Milk output running close to two years ahead of Food Harvest 2020 targets
Massive growth in the dairy sector has been recorded since the end of the quota regime in 2015.
Industry sources expect total milk output to top seven billion litres this year, which is 500 million litres shy of the 50pc growth target set in Food Harvest 2020.
Indeed, it is expected that the 7.5bn-litre output goal set in the Food Harvest plan could now be reached in 2018, or 2019 at the latest.
The bulk of the growth in the dairy sector to date has come from existing players. This is borne out in the statistics quoted in the Teagasc’s ‘People in Dairy Project’ which found that the average herd size has grown from 54 to 76 cows since 2005.

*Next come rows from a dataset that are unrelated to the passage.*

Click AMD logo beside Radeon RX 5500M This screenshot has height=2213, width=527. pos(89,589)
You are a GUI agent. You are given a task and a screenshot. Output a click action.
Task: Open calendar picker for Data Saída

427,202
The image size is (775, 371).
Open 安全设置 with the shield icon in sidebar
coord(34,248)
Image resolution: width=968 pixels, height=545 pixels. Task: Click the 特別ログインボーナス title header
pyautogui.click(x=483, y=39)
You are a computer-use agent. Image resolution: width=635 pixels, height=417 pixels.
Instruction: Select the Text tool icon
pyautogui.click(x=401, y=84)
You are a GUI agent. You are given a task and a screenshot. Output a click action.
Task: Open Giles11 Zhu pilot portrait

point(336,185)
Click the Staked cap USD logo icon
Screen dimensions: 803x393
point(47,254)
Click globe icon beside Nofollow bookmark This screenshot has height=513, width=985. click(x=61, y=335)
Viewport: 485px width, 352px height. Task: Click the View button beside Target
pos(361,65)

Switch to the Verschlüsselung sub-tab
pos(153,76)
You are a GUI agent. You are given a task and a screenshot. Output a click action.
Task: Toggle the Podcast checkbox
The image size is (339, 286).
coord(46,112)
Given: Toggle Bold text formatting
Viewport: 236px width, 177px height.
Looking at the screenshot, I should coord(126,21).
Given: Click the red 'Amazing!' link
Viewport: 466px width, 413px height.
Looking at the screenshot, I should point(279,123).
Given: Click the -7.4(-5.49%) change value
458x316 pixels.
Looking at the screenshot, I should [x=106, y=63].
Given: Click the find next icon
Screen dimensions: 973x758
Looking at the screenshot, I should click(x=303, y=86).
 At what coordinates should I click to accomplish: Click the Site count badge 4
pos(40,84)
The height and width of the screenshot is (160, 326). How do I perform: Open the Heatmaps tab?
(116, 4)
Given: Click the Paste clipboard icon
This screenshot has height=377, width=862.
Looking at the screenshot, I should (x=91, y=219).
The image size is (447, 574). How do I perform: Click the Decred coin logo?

Indeed, there are 327,000 additional dairy cows since 2010, with the national herd now exceeding 1.35 million. And, close to half of these cows are in herds of 100 animals or more.
However, internal growth has been supplemented by an increasing number of new entrants. A recent survey published in the farming press put the number of new entrants since quotas were abolished at 600.
The majority of new entrants have been in traditional dairy farming areas such as Munster and south Leinster, and involved primarily drystock farmers switching into dairying.
But continuing income pressures among tillage farmers has prompted more interest in dairying from that sector. This trend was highlighted recently by the decision of the well-known Kehoe families from Wexford to move from cereals into milk. Further conversions are expected.